The yellow corn is being shorn to-day where the clans were mowed down then. Here was spilt the best blood of the Highlands. Close by, the brave Keppoch, crying out as he charged alone before the eyes of his immovable Macdonalds that the children of his tribe had forsaken him, threw his sword in the air as a bullet went through his heart. At the tall tree to the west fell Cameron of Lochiel; and in the little valley beyond, the defeated Prince Charles, as he fled, paused a moment to bid his army a bitter farewell. The road here at the cornfield’s edge dips a little yet, where the fatal bog once lay, and ten yards to the left still springs the Dead Men’s well, to which so many poor fellows crawled during the awful succeeding night to allay the tortures of their thirst before they died. Here the gigantic MacGillivray, leader that day of the clan M’Intosh, fell dead as, with his last strength, he bore to the spring a little wounded boy whom he had heard at his side moaning for water.

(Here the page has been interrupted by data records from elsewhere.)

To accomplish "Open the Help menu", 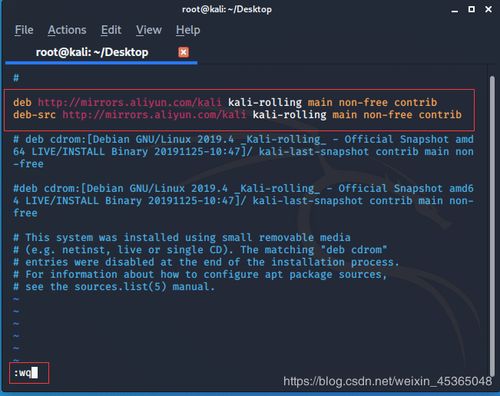I will [x=188, y=30].
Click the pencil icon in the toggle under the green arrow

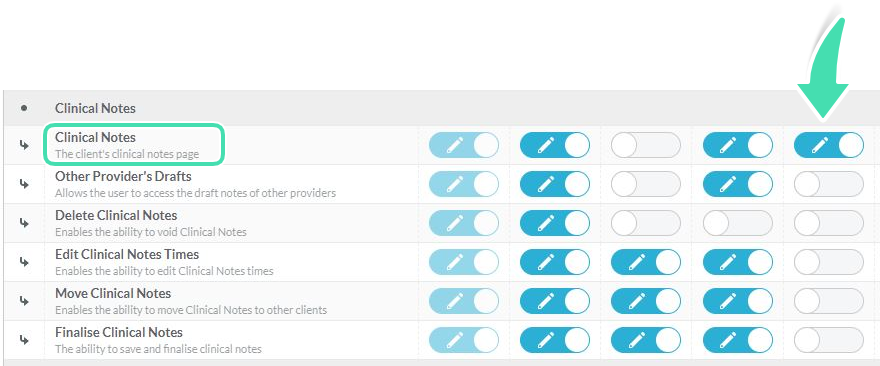point(819,145)
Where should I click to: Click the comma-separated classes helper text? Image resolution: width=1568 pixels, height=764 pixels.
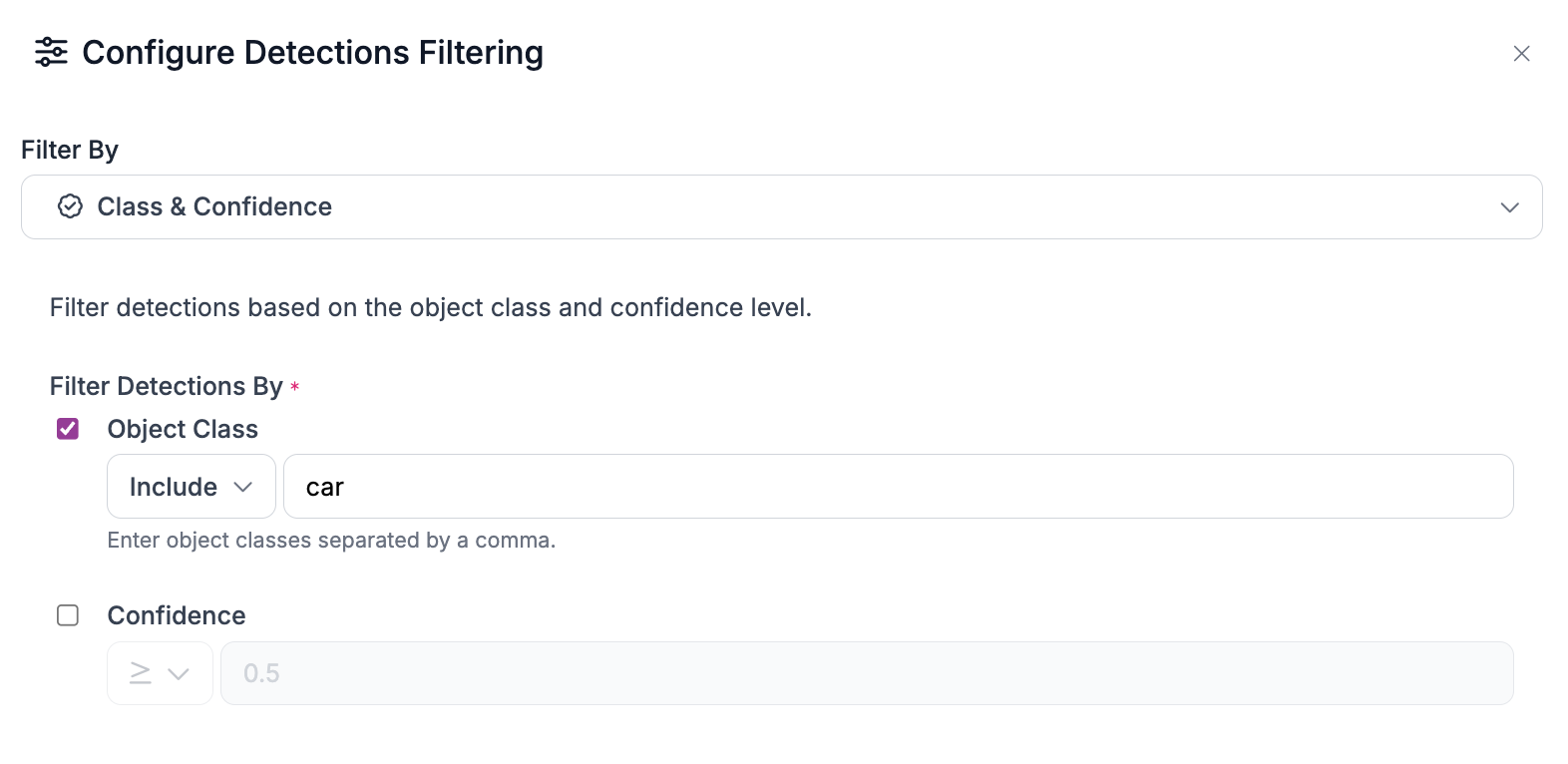331,541
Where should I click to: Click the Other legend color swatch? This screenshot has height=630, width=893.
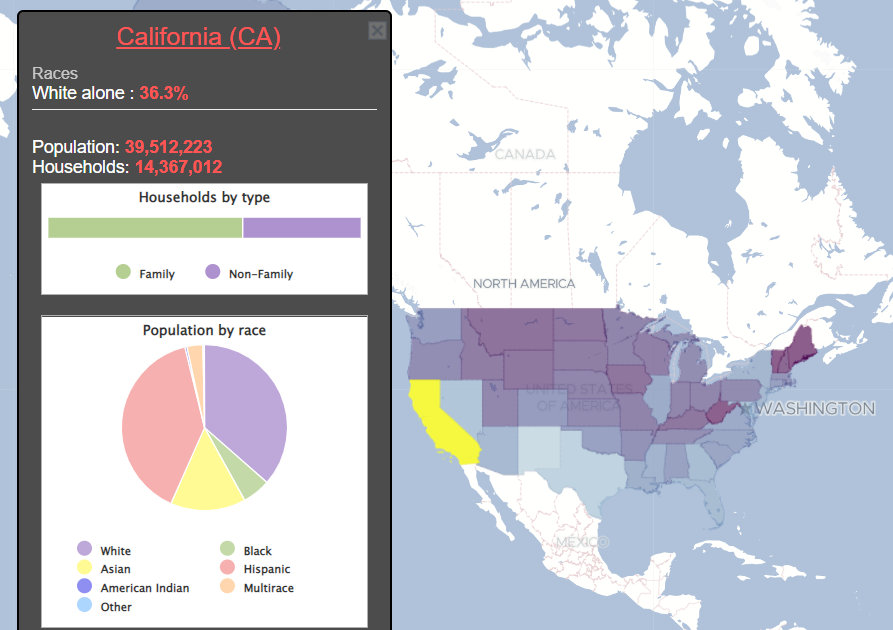[x=85, y=606]
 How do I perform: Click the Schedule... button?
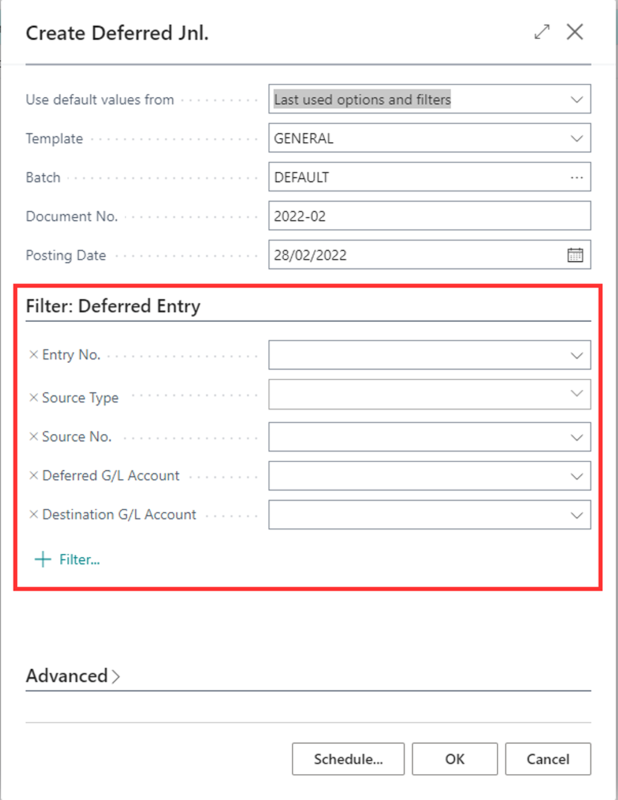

A better fate the bravery of these men deserved, misguided though they might be, for the victors gave no quarter to wounded or prisoners; and the soul shudders yet at thought of the horrors that followed the battle. It was not enough that disabled men should be clubbed and shot, and barns full of them burned to ashes; but to this day in many a quiet glen lie the remains of hamlets ruined in cold blood, and tales are told of the dark vengeance taken by the victorious soldiery upon defenceless women, little children, and old men. Well was it, perhaps, for those who had fallen that they lay here at rest under the heather— they could not know the cruel fate of wife or child. To other lips was left the wail for "Drummossie; oh! Drummossie." At rest they were, these hot and valiant hearts, plaided and plumed as warriors wish to lie in their long bivouac under the open heaven. Not the first nor the last of their race, either, were they to fall, scarred with the wounds of war; for, less than a mile away, under the lichened cairns of Clava, do not the ashes rest of the chiefs their ancestors, slain in some long-forgotten battle of the past, and waiting, like these, for the sound of the last reveille?

Here, on each side of the road, can still be made out the trenches where the dead were buried, according to their tartans it is said; and, while the rest of the moor is purple with heather, these sunken places alone are green. On the edge of the cornfield rises a stone, inscribed "Field of the English; they were buried here"; and at the end of each trench on the moor stands a rude slab bearing the name of its tribe. A singular pathos attends two of these stones, on which is written, not M’Intosh or Stewart or Fraser, but "Mixed Clans."

Round the oval moorland of the battle rise thick fir-woods now, dark and mournful. Sometimes the winds of the equinox, as they roar through these, recall the deadly rolling musketry of long ago. But the air to-day scarcely whispers in the tree-tops, and sunshine and silence sleep upon the resting-place of the gallant dead. Only some fair, white-clad girls, who have come up from Inverness to read the battle inscription on the great boulder-cairn, are plucking a spray of heather from the Camerons’ grave.